Looking for clean chapter splitting workflow (for custom audiobook creation)
Hello everyone,
I’m working on a personal project: I’d like to create my own audiobooks from DRM-free ePubs, with content I choose, using text-to-speech (Amazon Polly long-form).
I’m a developer, so I’m comfortable with a somewhat clunky workflow that mixes Python scripts and Calibre plugins. I understand this is a messy problem — but here’s what I’ve tried so far:
• I experimented with the EpubSplit plugin, but got frustrated that it “pollutes” my library with all the split parts.
• My goal was to combine EpubSplit with a CLI utility I found on GitHub, epub2txt2, which works nicely once chapters are properly separated.
• The idea: split the ePub → run epub2txt2 on each split ePub → get one clean text file per chapter.
• The next step would be cleaning each chapter of footnotes and other artifacts, which I’m planning to handle with AI.

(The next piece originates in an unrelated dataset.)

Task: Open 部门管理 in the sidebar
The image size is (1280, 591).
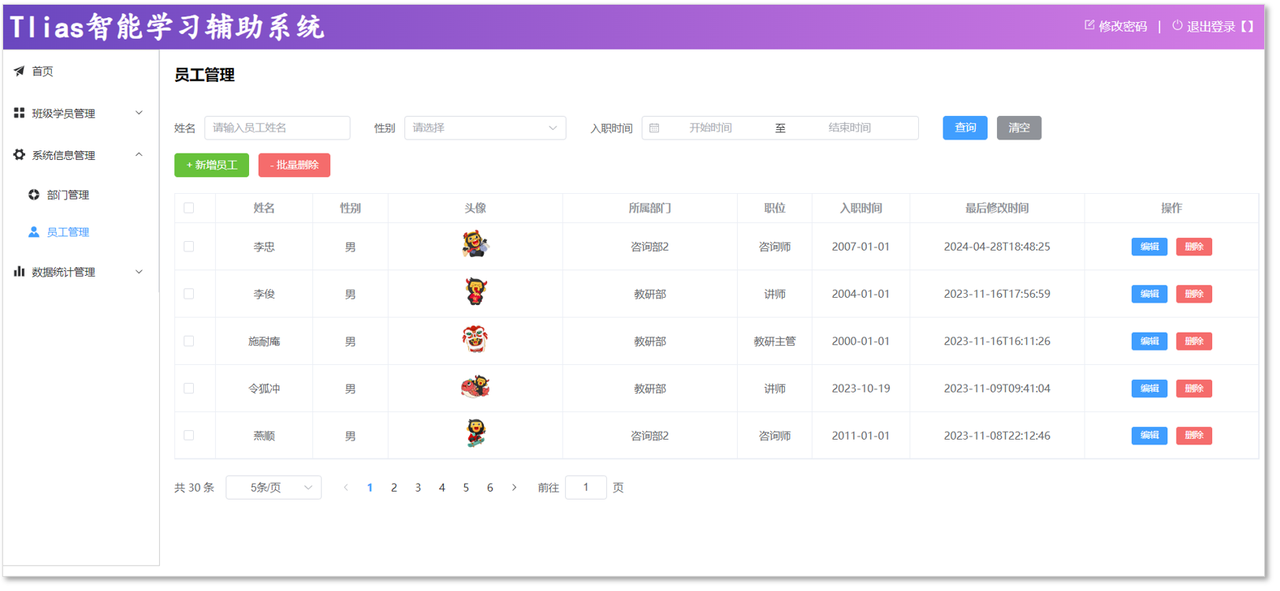Action: 67,195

• Finally, I’ll feed those cleaned chapter texts into Amazon Polly to generate high-quality long-form audio.
So my questions:
• Is there a way to use EpubSplit (or another approach) without cluttering the main Calibre library with all the split sub-books?
• Has anyone built or seen a plugin/workflow specifically for “chapter-per-chapter export” to external files?
• Or is the recommended way to script this entirely outside Calibre, by parsing the ePub directly?
Thanks in advance for any guidance!
|